Input material
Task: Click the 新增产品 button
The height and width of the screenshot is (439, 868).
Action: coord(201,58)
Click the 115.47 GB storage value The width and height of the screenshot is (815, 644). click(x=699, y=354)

---

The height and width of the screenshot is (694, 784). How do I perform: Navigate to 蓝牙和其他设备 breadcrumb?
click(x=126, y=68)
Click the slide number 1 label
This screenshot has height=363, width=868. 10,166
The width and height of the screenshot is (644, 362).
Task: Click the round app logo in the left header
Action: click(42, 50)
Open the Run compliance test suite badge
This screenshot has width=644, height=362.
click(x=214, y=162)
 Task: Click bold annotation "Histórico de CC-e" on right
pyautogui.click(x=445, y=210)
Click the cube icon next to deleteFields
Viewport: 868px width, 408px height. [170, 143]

* * *

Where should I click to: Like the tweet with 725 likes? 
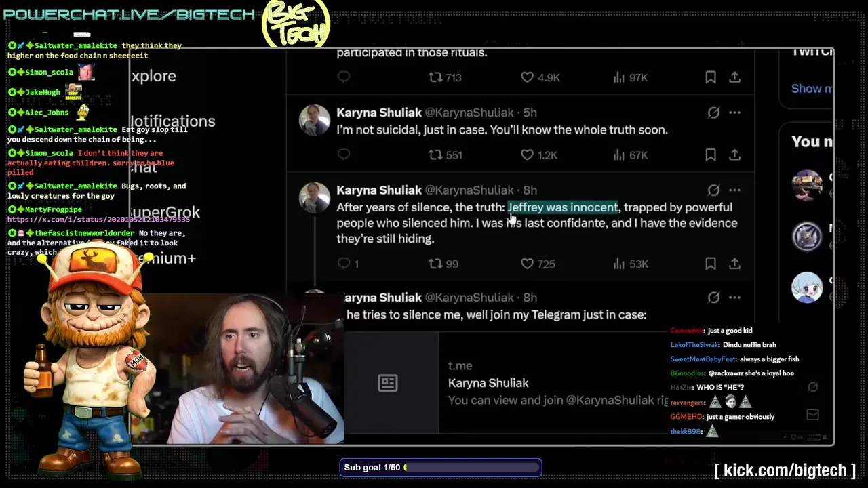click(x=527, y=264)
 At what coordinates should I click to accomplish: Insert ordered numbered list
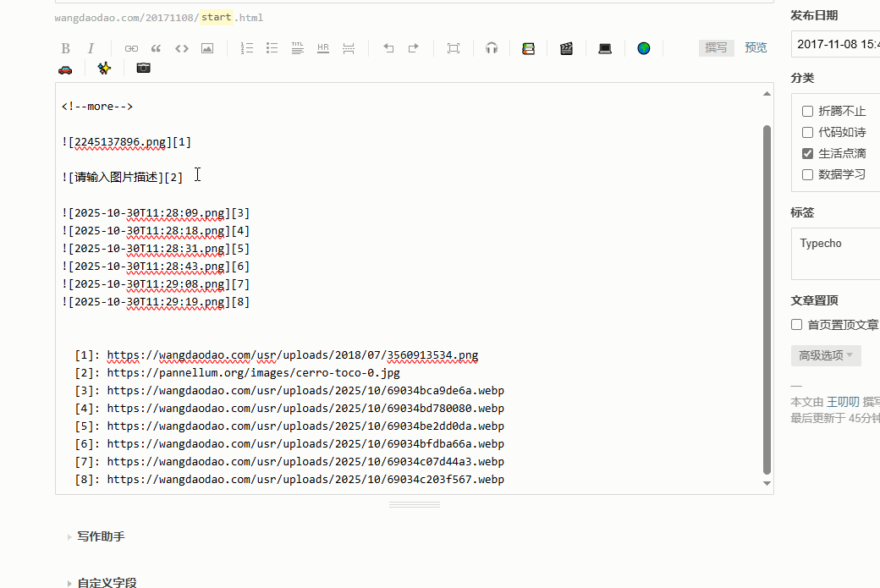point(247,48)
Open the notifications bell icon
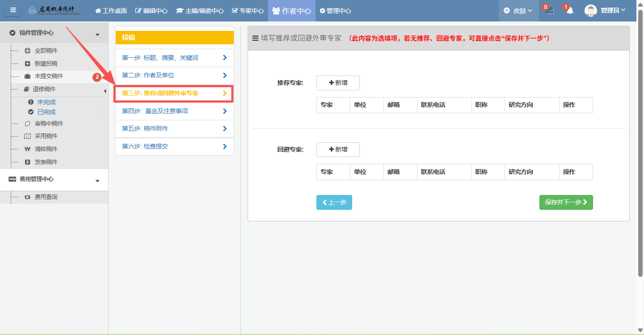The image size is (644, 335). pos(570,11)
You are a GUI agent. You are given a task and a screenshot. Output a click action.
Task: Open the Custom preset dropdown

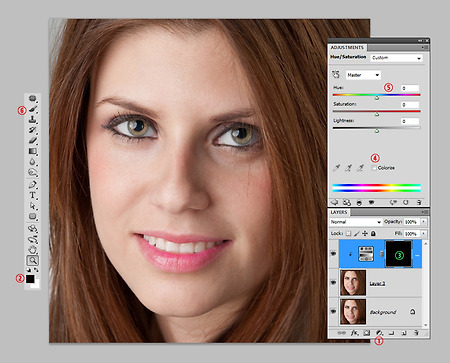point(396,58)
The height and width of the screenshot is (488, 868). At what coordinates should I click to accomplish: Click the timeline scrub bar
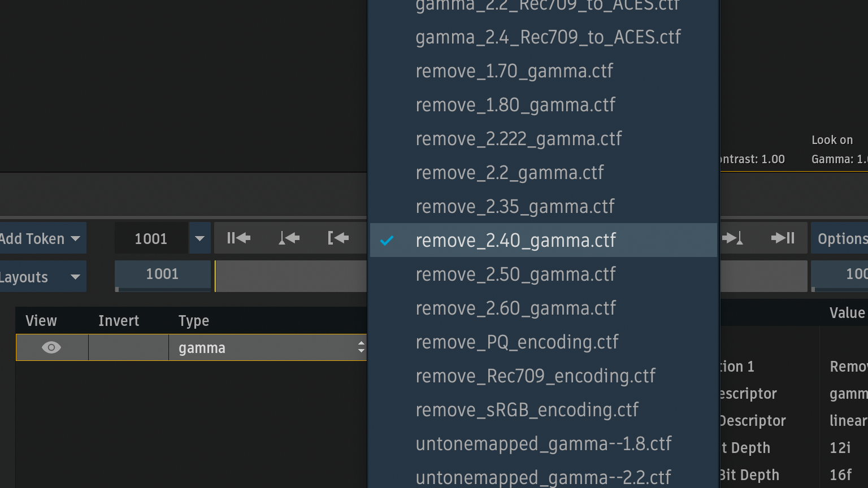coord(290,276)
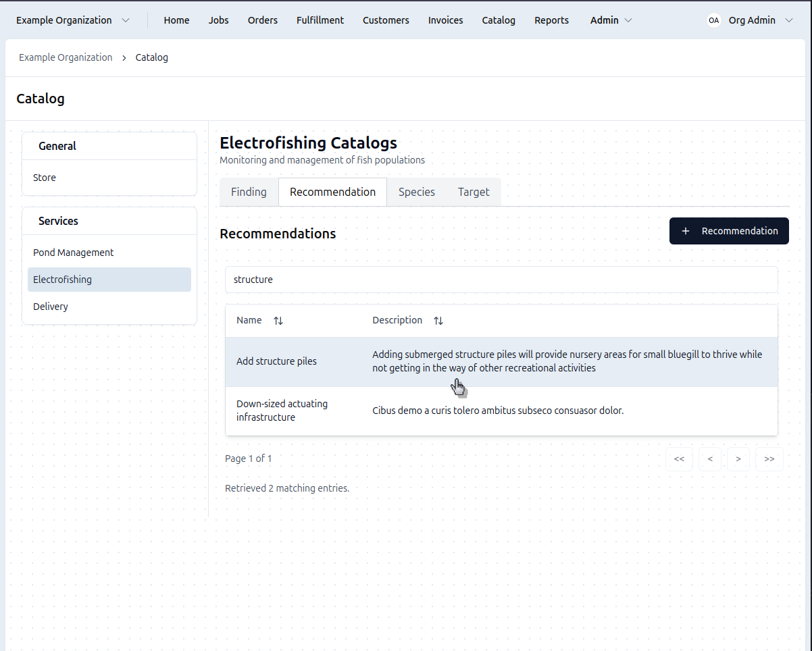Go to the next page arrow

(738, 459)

About this exercise
All that is wanted is the stretch of lines above from the one containing "Task: Click the 新增产品 button" through the one containing "Click the 115.47", duplicated exactly.

Response area
Task: Click the 新增产品 button
The height and width of the screenshot is (439, 868).
Action: coord(201,58)
Click the 115.47 GB storage value The width and height of the screenshot is (815, 644). click(x=699, y=354)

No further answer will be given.